Source excerpt
╔══
# Another Visa Question



## PanchodeSMA (Jul 25, 2013)

After receiving a Temporary Resident visa is it possible to enter Mexico on a tourist visa to delay finalizing the process? The reason is we are planning to fly down around Feb 1, but we need to return around April 1 to close on the sale of our DC area condo. Then we'll have our things shipped and drive back to Mexico.

We would like to have the Temporary Visa in place before our February departure, but the need to return to the US complicates things. 

Any suggestions for Plan B?


----------



## maesonna (Jun 10, 2008)

It’s not legal to have more than one visa status at the same time. So if you are asking what the rules are, the rules say you’d have to cancel the Temporary Resident application to enter as a tourist. Then start a new Temporary Resident application when you’re ready.

However, I’m not clear on why you would actually need to do this; why you’d need to delay finalizing the process. Maybe because I’m not up to date on the process, so I don’t know what the complication would be in returning to the U.S. to close the sale and arrange the shipping while still _en trámite_ for Temporary Resident status.


----------



## Isla Verde (Oct 19, 2011)

maesonna said:


> It’s not legal to have more than one visa status at the same time. So if you are asking what the rules are, the rules say you’d have to cancel the Temporary Resident application to enter as a tourist. Then start a new Temporary Resident application when you’re ready.
> 
> However, I’m not clear on why you would actually need to do this; why you’d need to delay finalizing the process. Maybe because I’m not up to date on the process, so I don’t know what the complication would be in returning to the U.S. to close the sale and arrange the shipping while still _en trámite_ for Temporary Resident status.
╚══
Given information
╔══
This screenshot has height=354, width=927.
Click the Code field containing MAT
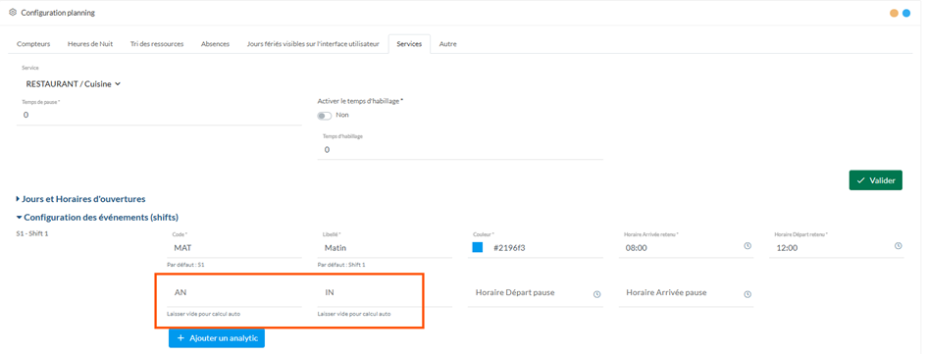pyautogui.click(x=235, y=248)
╚══
Instructions
1) Rewrite the part of the visa thread starting with "After receiving a" and going on through "US complicates things.", with "condo" replaced by "apartment".
2) Decide whether each statement agrees with the visa thread, answering yes or no and quoting the words that settle it: (a) The first poster plans to fly down around Feb 1. (b) The first poster needs to return to the US around March 1. (c) maesonna says it is legal to hold more than one visa status at the same time.

Responses
1)
After receiving a Temporary Resident visa is it possible to enter Mexico on a tourist visa to delay finalizing the process? The reason is we are planning to fly down around Feb 1, but we need to return around April 1 to close on the sale of our DC area apartment. Then we'll have our things shipped and drive back to Mexico.

We would like to have the Temporary Visa in place before our February departure, but the need to return to the US complicates things.

2)
(a) Yes: "we are planning to fly down around Feb 1"
(b) No: "we need to return around April 1"
(c) No: "It’s not legal to have more than one visa status at the same time."